O secretário de Estado para o Tesouro, Ottoniel dos Santos, apresentou esta manhã o balanço do Plano Anual de Endividamento e apontou que a maior parte destes 65,8 biliões de kwanzas continua a corresponder à dívida externa, que cresceu para os 46,5 biliões Kz. Já a divida interna fixou-se neste primeiro semestre nos 19,3 biliões Kz.

O crescimento da dívida deve-se, sobretudo, às emissões de Eurobonds, segundo Ottoniel dos Santos, que sublinhou que o financiamento está agora menos concentrado no curto prazo, o que melhora o perfil negocial do Estado e visa reduzir as taxas de juro.

Transportes e energia estão entre os sectores que mais têm consumido financiamento.

Ottoniel dos Santos defendeu uma gestão prudente, visto que o peso do serviço da dívida, a exposição cambial elevada e a volatilidade das condições de financiamento internacional continuam a limitar a margem orçamental.

> **Tarefa**:
Segundo o texto sobre o endividamento do Estado, em quanto se fixou a dívida interna no primeiro semestre?

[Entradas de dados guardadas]

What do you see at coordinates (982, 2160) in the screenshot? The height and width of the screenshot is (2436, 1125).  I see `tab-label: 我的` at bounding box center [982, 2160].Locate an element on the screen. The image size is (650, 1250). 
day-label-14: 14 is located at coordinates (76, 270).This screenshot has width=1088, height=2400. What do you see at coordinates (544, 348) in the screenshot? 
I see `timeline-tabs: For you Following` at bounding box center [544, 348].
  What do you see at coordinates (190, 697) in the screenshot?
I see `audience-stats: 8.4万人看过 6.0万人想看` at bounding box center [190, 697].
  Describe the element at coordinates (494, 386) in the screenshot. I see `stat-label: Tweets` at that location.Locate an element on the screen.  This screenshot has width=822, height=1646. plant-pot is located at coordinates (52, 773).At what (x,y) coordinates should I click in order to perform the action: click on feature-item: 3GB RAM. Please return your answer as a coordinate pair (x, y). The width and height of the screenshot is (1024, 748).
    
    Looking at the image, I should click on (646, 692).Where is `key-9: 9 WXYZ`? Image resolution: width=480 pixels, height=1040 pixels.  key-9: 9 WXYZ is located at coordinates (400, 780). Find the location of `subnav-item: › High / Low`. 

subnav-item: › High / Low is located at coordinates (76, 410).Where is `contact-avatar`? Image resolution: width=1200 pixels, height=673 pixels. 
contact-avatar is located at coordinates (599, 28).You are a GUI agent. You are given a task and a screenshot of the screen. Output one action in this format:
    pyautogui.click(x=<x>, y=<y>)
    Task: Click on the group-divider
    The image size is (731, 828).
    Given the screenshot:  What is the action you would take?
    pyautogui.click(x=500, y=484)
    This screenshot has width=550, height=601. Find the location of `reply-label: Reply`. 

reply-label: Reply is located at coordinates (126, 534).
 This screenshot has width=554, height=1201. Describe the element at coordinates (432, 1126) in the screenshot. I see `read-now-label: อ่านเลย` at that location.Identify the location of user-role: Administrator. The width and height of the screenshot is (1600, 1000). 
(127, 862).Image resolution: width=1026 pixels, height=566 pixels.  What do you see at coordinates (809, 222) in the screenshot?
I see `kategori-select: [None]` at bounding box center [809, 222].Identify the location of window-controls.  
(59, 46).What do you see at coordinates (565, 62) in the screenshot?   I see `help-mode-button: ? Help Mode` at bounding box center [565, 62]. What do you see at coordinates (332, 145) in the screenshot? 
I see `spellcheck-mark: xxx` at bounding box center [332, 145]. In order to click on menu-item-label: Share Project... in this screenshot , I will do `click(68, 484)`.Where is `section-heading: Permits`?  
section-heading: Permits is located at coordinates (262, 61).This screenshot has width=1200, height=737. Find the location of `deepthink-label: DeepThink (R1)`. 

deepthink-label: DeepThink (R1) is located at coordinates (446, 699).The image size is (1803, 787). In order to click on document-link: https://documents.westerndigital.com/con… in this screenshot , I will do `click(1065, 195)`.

> **Área de resposta**:
19,3 biliões de kwanzas.